■ Problem requirements
Once the line with "Go to next page using right arrow icon" is found in the data, output it and each following line exactly, up to and including the line with "Open the Layout dropdown", and nothing before or after.

BEGIN Provided material

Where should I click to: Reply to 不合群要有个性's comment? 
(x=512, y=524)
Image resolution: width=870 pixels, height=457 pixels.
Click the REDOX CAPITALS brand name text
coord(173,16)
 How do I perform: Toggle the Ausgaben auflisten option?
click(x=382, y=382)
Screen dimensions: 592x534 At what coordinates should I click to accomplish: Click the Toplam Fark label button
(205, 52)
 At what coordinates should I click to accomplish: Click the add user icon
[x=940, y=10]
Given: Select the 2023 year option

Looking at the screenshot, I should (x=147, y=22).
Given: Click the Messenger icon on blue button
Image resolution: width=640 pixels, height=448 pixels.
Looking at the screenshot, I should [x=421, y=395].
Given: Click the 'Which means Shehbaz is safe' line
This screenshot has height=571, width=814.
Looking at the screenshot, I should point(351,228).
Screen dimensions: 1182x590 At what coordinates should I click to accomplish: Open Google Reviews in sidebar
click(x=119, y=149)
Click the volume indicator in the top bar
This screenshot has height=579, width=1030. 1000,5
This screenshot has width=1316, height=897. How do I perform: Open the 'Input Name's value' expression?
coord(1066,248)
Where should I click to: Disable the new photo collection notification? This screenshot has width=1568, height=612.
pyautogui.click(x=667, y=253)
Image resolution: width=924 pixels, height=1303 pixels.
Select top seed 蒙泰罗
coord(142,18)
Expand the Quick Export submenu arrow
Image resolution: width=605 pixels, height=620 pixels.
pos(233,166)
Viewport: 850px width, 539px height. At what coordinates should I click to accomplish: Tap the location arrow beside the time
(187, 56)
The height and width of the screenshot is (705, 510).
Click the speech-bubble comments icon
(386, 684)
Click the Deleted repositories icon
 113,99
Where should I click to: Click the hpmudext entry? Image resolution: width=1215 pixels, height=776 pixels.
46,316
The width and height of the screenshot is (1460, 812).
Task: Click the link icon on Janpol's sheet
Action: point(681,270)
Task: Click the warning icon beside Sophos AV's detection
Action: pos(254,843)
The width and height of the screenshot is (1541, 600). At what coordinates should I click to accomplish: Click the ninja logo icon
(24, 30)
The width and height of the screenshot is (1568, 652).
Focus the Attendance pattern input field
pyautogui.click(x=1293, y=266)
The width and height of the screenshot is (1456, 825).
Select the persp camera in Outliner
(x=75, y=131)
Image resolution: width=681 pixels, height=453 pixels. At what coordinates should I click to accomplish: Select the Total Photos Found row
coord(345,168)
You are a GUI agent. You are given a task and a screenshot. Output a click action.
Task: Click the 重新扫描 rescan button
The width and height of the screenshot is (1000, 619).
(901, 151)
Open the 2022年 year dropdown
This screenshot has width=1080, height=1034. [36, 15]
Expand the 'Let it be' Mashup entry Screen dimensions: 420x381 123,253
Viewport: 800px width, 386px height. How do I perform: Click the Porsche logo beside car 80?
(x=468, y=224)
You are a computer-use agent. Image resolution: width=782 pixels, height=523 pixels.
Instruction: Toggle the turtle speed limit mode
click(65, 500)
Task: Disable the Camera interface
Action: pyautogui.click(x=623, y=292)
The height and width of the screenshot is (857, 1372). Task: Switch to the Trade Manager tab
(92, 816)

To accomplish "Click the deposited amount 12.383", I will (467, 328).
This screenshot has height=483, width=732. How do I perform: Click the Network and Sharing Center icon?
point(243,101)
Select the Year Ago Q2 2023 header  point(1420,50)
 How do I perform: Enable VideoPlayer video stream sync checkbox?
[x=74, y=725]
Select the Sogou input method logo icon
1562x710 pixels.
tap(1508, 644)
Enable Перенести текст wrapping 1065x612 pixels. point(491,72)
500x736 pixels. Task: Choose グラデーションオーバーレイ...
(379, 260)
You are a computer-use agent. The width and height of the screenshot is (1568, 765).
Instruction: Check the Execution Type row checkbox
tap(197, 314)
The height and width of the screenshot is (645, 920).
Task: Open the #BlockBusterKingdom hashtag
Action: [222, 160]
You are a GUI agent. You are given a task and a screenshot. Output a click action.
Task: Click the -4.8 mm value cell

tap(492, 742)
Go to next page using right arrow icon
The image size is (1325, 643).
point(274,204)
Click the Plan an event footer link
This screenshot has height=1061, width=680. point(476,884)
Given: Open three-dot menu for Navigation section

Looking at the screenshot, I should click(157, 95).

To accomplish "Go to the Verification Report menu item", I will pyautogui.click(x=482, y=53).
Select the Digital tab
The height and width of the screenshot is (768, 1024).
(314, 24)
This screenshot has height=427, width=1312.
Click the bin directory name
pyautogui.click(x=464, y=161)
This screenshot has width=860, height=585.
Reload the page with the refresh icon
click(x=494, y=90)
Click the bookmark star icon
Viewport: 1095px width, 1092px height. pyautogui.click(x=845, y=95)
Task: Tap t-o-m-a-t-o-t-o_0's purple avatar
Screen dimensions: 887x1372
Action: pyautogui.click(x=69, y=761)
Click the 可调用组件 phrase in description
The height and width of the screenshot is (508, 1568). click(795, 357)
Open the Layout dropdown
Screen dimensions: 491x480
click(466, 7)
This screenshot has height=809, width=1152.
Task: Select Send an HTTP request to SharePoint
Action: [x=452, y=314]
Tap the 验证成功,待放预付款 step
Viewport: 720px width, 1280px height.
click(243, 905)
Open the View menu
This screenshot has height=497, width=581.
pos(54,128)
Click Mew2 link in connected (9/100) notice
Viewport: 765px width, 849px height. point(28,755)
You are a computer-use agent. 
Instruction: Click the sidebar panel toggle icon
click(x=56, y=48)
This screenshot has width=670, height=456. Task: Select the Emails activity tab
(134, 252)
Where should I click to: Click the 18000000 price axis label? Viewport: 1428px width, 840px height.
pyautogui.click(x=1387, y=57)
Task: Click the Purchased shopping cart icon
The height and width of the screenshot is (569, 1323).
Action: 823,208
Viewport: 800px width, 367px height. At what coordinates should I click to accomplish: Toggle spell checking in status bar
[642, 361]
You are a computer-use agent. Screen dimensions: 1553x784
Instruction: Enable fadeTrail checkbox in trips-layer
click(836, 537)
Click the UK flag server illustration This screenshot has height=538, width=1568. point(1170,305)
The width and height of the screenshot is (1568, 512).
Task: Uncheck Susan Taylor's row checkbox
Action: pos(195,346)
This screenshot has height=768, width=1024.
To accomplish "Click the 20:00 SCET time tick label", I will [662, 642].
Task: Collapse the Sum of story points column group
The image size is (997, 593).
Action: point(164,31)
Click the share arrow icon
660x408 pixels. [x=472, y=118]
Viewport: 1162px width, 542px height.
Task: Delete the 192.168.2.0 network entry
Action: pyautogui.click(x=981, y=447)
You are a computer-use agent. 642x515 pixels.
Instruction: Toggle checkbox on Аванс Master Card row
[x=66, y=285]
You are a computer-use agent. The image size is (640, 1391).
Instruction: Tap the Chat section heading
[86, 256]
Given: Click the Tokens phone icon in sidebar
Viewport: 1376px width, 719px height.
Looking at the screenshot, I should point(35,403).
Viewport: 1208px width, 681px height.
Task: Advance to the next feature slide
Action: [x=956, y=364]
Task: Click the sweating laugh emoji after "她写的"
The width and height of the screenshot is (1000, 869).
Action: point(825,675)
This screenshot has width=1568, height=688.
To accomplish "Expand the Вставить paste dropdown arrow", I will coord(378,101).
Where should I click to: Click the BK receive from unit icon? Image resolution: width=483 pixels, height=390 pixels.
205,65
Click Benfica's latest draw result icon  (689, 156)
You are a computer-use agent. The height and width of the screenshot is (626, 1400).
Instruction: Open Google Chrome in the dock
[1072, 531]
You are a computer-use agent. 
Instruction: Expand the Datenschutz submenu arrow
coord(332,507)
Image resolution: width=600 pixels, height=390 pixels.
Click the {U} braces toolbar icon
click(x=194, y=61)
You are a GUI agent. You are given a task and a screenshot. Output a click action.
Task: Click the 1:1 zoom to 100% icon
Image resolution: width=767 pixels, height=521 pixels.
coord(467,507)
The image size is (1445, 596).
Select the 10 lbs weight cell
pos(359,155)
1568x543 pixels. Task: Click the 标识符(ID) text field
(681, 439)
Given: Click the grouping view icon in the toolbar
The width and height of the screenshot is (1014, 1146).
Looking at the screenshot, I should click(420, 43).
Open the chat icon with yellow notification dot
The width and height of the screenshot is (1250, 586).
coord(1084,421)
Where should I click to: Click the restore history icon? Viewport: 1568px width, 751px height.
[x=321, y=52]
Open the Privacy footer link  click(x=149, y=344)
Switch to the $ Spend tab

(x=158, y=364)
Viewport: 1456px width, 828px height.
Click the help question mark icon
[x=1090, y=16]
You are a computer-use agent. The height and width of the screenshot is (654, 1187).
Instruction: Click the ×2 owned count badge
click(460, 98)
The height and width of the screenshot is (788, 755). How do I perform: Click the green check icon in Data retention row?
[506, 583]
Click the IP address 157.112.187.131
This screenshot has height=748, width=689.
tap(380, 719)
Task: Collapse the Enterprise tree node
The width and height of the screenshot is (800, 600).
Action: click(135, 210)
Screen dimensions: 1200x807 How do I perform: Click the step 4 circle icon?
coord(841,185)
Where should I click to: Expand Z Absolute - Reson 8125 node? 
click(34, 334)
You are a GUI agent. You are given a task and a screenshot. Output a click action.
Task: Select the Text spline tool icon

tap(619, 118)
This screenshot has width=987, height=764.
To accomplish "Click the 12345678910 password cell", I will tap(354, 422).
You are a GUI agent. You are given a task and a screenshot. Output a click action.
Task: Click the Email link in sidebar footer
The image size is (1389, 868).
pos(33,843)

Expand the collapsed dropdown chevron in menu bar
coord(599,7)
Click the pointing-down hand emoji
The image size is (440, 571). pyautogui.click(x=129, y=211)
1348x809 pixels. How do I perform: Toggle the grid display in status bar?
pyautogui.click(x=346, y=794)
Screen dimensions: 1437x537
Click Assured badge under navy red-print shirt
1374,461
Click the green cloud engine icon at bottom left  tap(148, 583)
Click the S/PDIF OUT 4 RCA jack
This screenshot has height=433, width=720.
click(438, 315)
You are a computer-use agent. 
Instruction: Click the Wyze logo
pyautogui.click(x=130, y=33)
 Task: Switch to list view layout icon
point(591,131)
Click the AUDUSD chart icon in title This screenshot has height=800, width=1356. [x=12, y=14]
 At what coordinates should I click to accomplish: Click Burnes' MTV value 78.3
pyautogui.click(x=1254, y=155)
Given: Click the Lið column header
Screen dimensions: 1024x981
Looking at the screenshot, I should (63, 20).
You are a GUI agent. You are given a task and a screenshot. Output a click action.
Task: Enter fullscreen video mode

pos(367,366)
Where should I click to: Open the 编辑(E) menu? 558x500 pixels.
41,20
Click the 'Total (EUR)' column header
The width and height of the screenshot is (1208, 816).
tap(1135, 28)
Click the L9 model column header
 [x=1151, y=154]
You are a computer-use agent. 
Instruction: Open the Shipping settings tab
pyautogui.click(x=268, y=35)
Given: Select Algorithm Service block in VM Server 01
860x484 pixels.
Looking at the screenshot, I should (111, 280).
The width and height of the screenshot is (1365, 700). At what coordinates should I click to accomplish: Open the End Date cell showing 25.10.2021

END Provided material

■ Output for this exercise
Go to next page using right arrow icon
The image size is (1325, 643).
point(274,204)
Click the Plan an event footer link
This screenshot has height=1061, width=680. point(476,884)
Given: Open three-dot menu for Navigation section

Looking at the screenshot, I should click(157, 95).

To accomplish "Go to the Verification Report menu item", I will pyautogui.click(x=482, y=53).
Select the Digital tab
The height and width of the screenshot is (768, 1024).
(314, 24)
This screenshot has height=427, width=1312.
Click the bin directory name
pyautogui.click(x=464, y=161)
This screenshot has width=860, height=585.
Reload the page with the refresh icon
click(x=494, y=90)
Click the bookmark star icon
Viewport: 1095px width, 1092px height. pyautogui.click(x=845, y=95)
Task: Tap t-o-m-a-t-o-t-o_0's purple avatar
Screen dimensions: 887x1372
Action: pyautogui.click(x=69, y=761)
Click the 可调用组件 phrase in description
The height and width of the screenshot is (508, 1568). click(795, 357)
Open the Layout dropdown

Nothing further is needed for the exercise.